Of course it also depends on the sauce, and the end flavor you are trying to achieve. My advice is to learn the mother sauces. Make them a few times. Then, when you are familiar with them, you can add other ingredients such as wine or spirits, egg yolks, various starches, fruit puree's, gellatine, gums, etc.
For your next experiment, try this one. Take one can of clam juice, add a pound of cooked salad shrimp, or lump crab meat, and 3 packets of Knox unflavored gelatine. Mix with a tbs. of sugar and 3 cups of boiling water. Stir until the gelatine is completely dissoved. Pour all into a mold and chill until set. Serve on crackers or whole-grain bread pieces along with a bit of cream cheese. Your sauce has become a seafood aspic. Of course, you could add less gelatine and make something more liquid and serve hot as a soup.
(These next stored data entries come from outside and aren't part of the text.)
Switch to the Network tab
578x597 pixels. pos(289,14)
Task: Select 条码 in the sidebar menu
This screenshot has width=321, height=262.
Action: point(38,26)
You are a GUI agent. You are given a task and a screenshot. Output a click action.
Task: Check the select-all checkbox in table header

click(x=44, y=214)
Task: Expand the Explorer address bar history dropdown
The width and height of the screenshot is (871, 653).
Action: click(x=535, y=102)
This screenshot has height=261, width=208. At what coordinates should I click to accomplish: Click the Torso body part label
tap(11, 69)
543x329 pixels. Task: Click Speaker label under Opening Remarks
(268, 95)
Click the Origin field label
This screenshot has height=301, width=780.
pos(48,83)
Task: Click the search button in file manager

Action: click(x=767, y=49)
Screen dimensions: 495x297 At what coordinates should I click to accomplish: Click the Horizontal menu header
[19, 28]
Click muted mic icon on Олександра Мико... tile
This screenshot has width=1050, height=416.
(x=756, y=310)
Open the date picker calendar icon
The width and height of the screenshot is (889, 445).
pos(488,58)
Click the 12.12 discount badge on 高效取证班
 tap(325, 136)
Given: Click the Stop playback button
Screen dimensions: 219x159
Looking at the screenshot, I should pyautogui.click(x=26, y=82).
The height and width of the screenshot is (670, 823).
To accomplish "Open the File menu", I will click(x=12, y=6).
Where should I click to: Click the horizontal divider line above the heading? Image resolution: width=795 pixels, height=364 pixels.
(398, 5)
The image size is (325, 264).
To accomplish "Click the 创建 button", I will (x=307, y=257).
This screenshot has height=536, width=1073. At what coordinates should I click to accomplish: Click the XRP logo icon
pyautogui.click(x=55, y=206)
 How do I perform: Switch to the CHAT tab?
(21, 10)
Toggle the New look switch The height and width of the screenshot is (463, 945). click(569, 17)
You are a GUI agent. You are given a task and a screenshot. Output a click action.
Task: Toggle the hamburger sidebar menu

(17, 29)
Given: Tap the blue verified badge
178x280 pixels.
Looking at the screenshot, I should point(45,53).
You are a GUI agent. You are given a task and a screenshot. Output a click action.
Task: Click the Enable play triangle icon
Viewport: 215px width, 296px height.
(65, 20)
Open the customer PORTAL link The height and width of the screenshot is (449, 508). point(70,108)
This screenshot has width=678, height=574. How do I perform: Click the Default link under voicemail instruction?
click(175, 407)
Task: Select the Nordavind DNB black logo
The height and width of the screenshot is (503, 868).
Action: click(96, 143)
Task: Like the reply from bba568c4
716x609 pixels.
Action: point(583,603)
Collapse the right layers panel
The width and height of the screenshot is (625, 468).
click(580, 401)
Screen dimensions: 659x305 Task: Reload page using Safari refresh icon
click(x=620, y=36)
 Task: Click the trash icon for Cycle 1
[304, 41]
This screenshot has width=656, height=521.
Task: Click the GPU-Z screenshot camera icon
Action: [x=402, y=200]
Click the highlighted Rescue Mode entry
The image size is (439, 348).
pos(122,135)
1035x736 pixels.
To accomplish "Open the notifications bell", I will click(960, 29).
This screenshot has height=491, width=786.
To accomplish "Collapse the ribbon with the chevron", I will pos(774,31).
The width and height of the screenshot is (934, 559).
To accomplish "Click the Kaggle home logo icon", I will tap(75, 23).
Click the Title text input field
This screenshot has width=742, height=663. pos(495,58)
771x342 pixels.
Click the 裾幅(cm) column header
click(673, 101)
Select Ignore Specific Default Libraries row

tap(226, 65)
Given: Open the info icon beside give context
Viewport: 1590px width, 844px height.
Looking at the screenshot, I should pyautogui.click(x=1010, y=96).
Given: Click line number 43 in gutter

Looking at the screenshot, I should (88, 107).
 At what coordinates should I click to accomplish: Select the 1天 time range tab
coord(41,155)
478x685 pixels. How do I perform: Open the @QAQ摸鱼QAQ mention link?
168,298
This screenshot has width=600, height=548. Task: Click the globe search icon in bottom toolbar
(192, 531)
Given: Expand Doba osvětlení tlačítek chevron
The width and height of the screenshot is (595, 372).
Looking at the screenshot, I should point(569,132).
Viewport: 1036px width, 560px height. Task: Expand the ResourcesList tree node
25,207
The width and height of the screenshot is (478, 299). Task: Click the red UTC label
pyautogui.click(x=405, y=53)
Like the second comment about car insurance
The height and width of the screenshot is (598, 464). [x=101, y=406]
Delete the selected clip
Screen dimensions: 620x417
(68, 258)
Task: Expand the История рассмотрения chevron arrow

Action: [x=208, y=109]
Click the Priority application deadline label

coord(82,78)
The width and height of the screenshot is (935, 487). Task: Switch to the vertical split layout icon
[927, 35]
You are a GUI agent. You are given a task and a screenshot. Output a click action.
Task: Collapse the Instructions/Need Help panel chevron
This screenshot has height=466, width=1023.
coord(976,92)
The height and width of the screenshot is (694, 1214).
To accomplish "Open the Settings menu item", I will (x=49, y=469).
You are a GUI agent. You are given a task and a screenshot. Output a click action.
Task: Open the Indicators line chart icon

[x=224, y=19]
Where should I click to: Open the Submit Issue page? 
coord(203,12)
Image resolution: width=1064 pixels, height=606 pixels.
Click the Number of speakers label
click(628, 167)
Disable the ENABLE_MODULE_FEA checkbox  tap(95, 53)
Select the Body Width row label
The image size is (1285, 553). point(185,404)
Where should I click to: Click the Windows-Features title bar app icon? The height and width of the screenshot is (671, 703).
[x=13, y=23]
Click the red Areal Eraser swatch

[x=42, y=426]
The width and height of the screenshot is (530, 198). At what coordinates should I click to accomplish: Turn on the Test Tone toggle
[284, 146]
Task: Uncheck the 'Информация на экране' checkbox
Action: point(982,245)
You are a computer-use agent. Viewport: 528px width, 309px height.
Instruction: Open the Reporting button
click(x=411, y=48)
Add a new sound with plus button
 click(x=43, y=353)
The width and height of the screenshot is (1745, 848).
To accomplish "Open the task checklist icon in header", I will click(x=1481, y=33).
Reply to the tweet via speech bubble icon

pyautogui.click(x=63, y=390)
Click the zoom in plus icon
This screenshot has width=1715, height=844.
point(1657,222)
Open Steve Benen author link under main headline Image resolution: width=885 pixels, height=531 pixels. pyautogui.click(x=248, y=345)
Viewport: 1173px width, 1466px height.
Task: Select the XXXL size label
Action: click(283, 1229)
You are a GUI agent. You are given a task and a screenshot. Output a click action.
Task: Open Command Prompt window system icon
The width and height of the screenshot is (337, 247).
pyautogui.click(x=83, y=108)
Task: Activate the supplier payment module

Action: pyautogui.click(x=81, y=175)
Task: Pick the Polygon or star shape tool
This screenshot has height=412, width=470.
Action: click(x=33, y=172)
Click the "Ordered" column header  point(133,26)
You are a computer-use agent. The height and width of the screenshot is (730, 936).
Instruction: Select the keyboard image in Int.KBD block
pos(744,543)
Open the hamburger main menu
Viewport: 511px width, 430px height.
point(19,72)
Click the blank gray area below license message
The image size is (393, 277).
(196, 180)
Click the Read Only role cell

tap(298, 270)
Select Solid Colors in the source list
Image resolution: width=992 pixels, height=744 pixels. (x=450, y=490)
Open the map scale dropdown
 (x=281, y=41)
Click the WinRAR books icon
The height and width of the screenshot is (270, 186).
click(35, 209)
The point is, use your imagination. If the sauce is thin, how does that enhance the meal? What can you do with it. Will it make a great aujus? Should you thicken it with a roux, or with cream to use it as a gravy, or make into a soup? Play with the ideas in your mind and you will develop an intuitive sense of how to use various sauces, with differing consistancies to add variety and interest to your meals.